The feed undergoes an in vitro enzymatic hydrolysis simulating the digestion in the upper digestive tract followed by a dialysis mimicking the intestinal absorption. Finally, an in vitro batch fermentation is performed and simulates the fermentation occurring in the hindgut. The ingredients, ground to a 1 mm-mesh screen, are first hydrolysed with porcine pepsin in a phosphate buffer supplemented with chloramphenicol (pH 2, 39°C, 2 hours) under gentle agitation in a water bath and then with pancreatin (pH 6.8, 39°C, 4 hours) in the same environment.
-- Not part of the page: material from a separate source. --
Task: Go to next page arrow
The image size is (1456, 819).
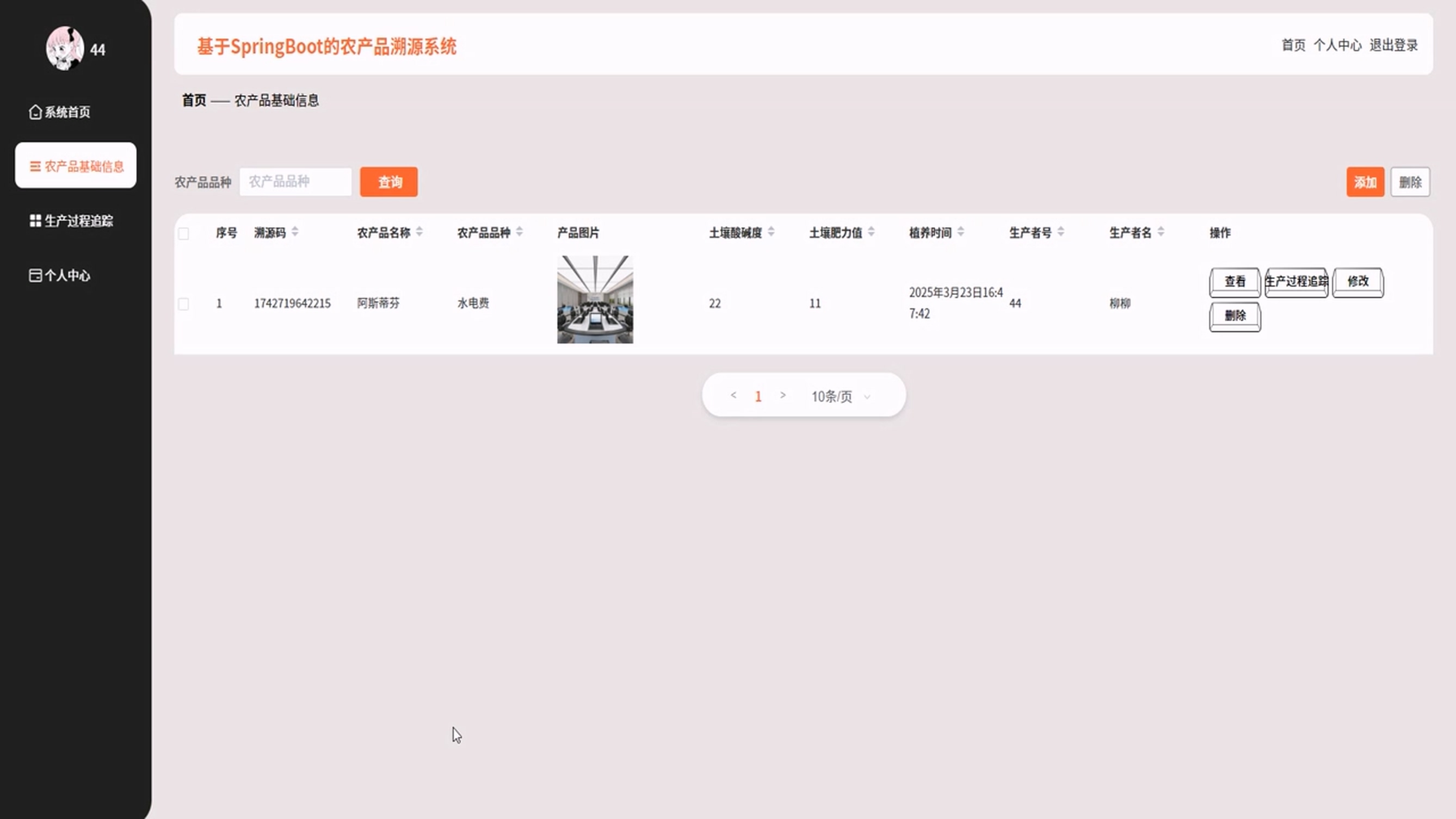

Then, the hydrolysed samples are dialysed in standard regenerated cellulose membranes (6-8 kD) during 24 hours under agitation and water renewal to optimise the dialysis and are thereafter lyophilized. A faecal inoculum is prepared with a buffer solution (pH 6.8) composed of salts and minerals and frozen pig faeces (2.5%). An alternative to frozen faeces is to collect the faeces directly in syringes, to remove all the air and to place the syringes in a water bath at 39°C for transportation to the laboratory. The faeces and buffer solution need to be subjected to mechanical pummelling using a stomacher and then filtered through a 250 µm-mesh screen. The fermentation starts by adding 15 ml of faecal inoculum to 0.1 g of dried hydrolysed sample in 60-ml glass bottles filled with 3 mucin carriers making up approximately 1 g of mucus-agar and closed with a rubber stopper and crimp-caps to ensure steady and continuous anaerobic conditions. These steps are performed in an anaerobic chamber. The sealed vials are then placed in a water bath at 39°C. The released gas volumes are repeatedly recorded over 72 hours of incubation with a manometer measuring bottles’ inner pressure or with pressure sensors and connected to a computer. Gas production recordings are fitted to a mathematical monophasic model. The fermentation broth is collected and stored at -20°C for metabolomics analyses and at -80°C for microbial genomic DNA analysis. The concentrations of short-chain fatty acids, branched chain fatty acids and lactic acid can be determined by HPLC or the whole metabolomics profile can be obtained by GC-MS. Bacterial communities can be determined by qPCR or 16S sequencing.